The African winners will compete against writers from the four Commonwealth regions for the Commonwealth Writers’ Prize at the Sydney Writers’ Festival during May 16-22, said a statement issued by the Commonwealth Foundation.
Last year, the prize ceremony was held April 12 in India where Indian writer Rana Dasgupta won the prize for his book “Solo”, carrying home a purse of 10,000 pounds sterling, while the best first book prize of 5,000 pounds was awarded to Australia’s Glenda Guest for “Siddon Rock”.
The Commonwealth Writers’ Prize has played a key role in bringing African literature to an international audience, unearthing compelling stories in human experience.
Winners of the 2011 prize will follow in the footsteps of the biggest African names in fiction, including Chimamanda Ngozi Adichie, who won the best first book award in 2005 for her book “Purple Hibiscus”.
Ajoa Ayeboah-Afari, the Africa regional chair, said “one could not be struck by the dazzling diversity of the approaches to telling a love story, a recurring theme for the 2011 best book entries from the African region.”
“In a world now so focused on other creative forms, the talent demonstrated by these first works of fiction is awesome and gives hope for the future of creative writing in Africa,” Afari said.
“This year we are taking the prize to a new segment of audience in Australia. The prize underlines our commitment to promoting cultural exchange and diversity,” Commonwealth Foundation director Mark Collins said.

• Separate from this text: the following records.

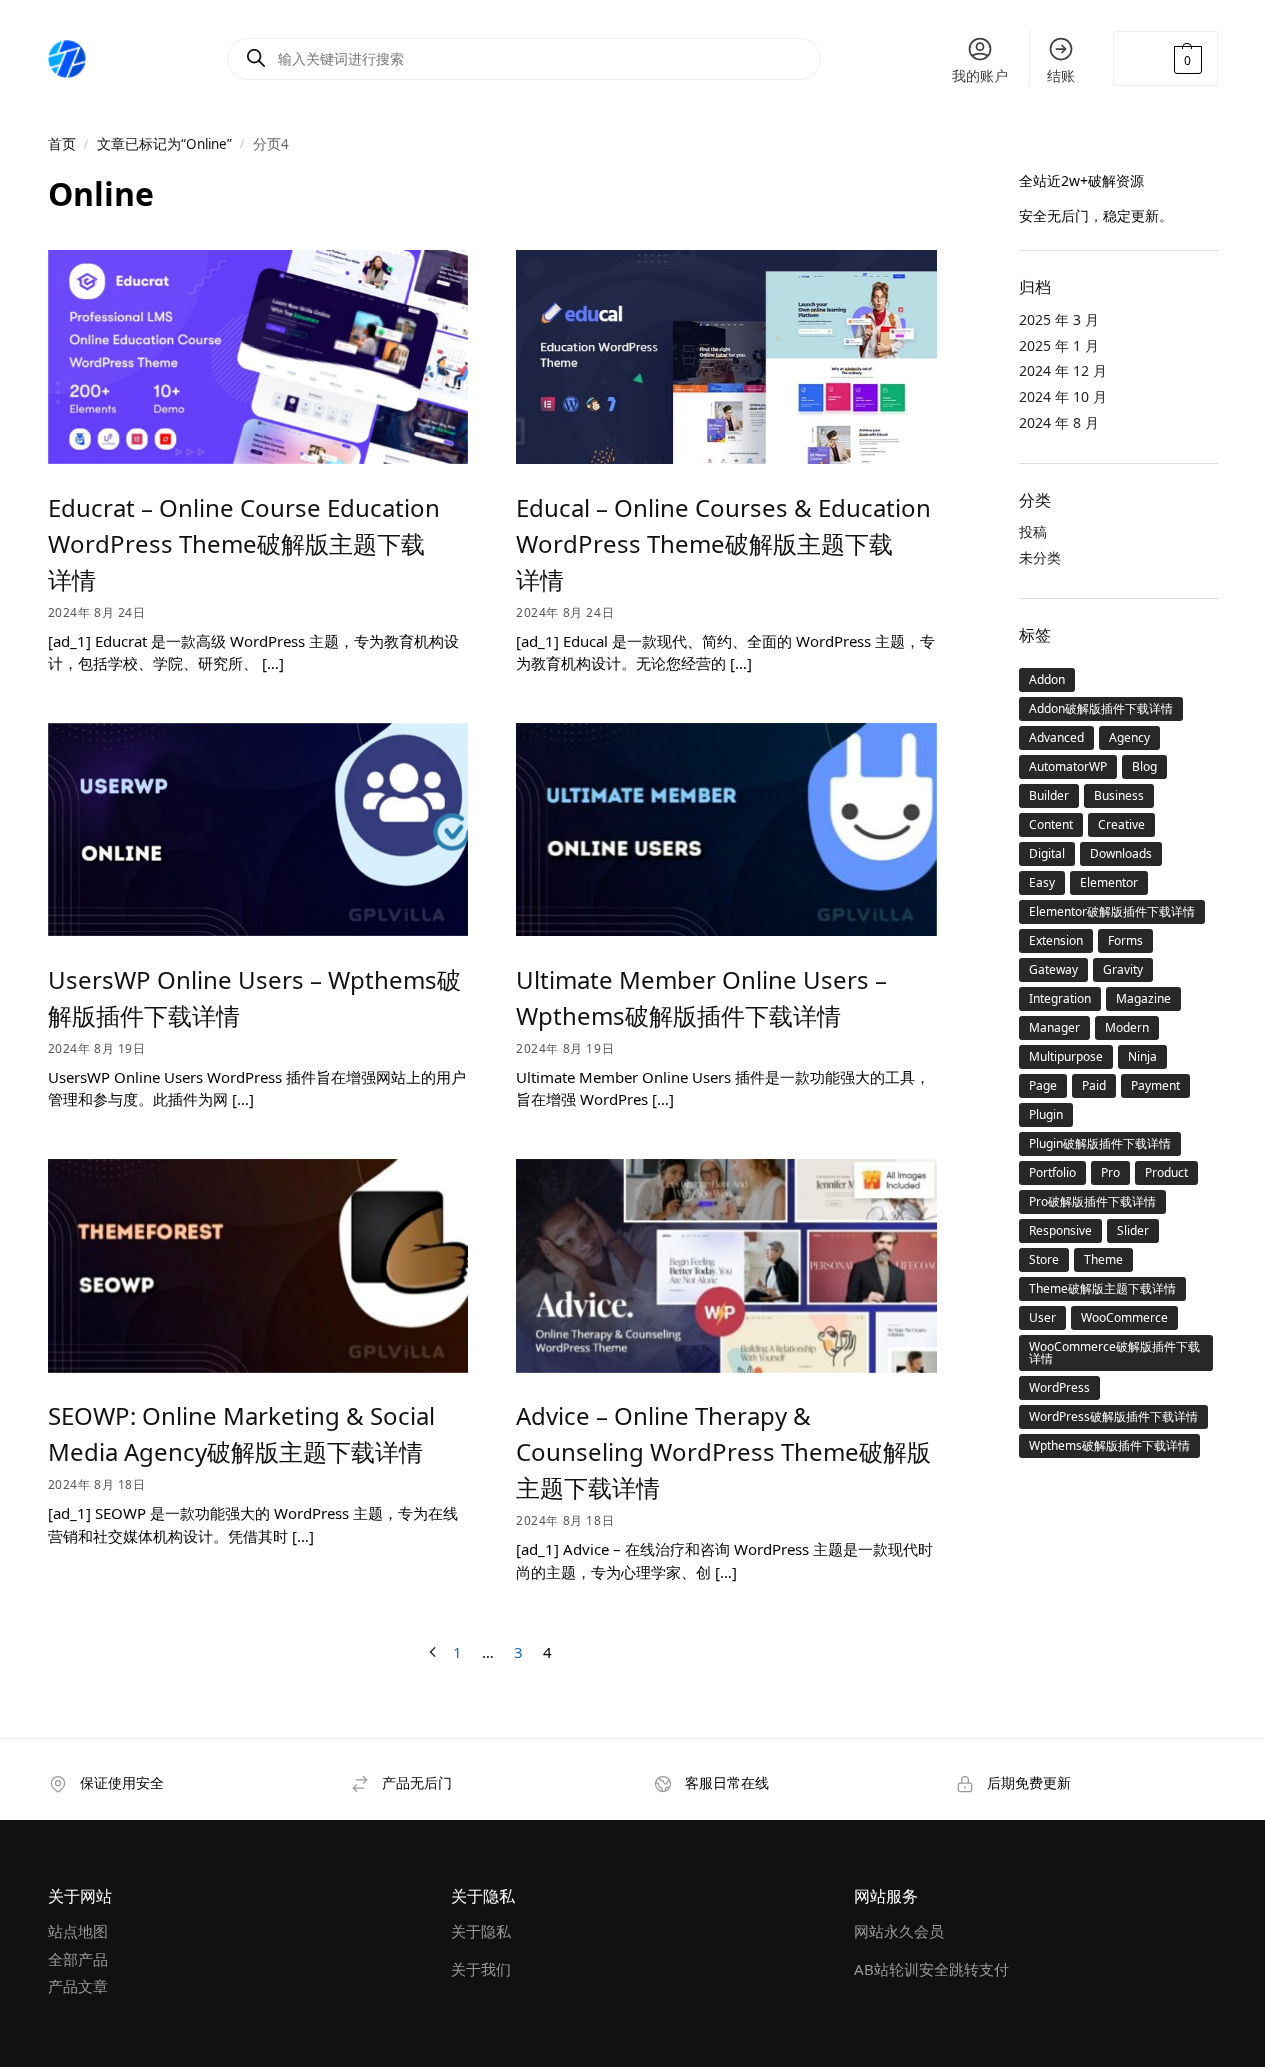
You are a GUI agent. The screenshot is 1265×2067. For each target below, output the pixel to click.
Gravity (1123, 969)
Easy (1042, 882)
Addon (1047, 679)
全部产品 (78, 1959)
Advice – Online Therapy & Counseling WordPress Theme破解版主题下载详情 (723, 1451)
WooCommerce (1124, 1317)
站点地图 (78, 1931)
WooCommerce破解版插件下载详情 (1114, 1352)
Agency (1129, 737)
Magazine (1143, 998)
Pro (1110, 1172)
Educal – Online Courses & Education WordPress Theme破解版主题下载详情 (723, 543)
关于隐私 (481, 1931)
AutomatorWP (1068, 766)
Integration (1060, 998)
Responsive (1060, 1230)
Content (1051, 824)
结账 (1061, 75)
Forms (1125, 940)
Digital (1047, 853)
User (1042, 1317)
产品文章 (78, 1986)
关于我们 (481, 1969)
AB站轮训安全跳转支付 (931, 1969)
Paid (1094, 1085)
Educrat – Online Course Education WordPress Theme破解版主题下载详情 (244, 543)
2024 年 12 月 (1063, 370)
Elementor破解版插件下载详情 (1112, 911)
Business (1119, 795)
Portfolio (1052, 1172)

The 2011 pan-Commonwealth panel of judges, which will decide the overall winners, will be chaired by Nicholas Hasluck, who is also the chair of the Commonwealth Writers’ Prize.
The panel comprises the four regional chairpersons: Ajoa Yeboah-Afari (Africa), Antonia MacDonald-Smythe (Caribbean and Canada), Muneeza Shamsie (South Asia and Europe), and Paul Sharrad (South East Asia and Pacific).
According to South Africa-based editor and writer Helen Moffet, a new generation of African women writers is dabbling in a gamut of subjects like chick lit for the educated working women, thrillers, crime, humour, women’s issues and social realities.
The books cater to a growing commercial fiction market in the continent where exchange and arrival of quality global literature are still very slow, she said.
According to her, African women’s literature was exhibiting two broad trends.
“One was the desire to write more commercially acceptable fiction and the other a proclivity to experiment with new literary formats,” Moffet told IANS.
Commonwealth Prize winner Chimamanda Adichi, the best known among the current lot of women’s writers in Africa, said her prose “reflected a colonial assimilation of cultures”, a trend that coloured the neo-African literature.
Adichi attributes her style to “the westernisation of her native tongue Igbo.”
“My siblings and I, for example, speak an Igbo that is very different from my father’s because our Igbo has become anglicised. But my father’s Igbo is still quite beautiful and rich.
“I hope my writing somehow acknowledges my language experience, the fluidity - the fact that English is mine. But it’s a particular kind of English. I want to write about characters who speak mostly English, I suppose, but who also are very much part of another language,” Adichi told IANS in an interview.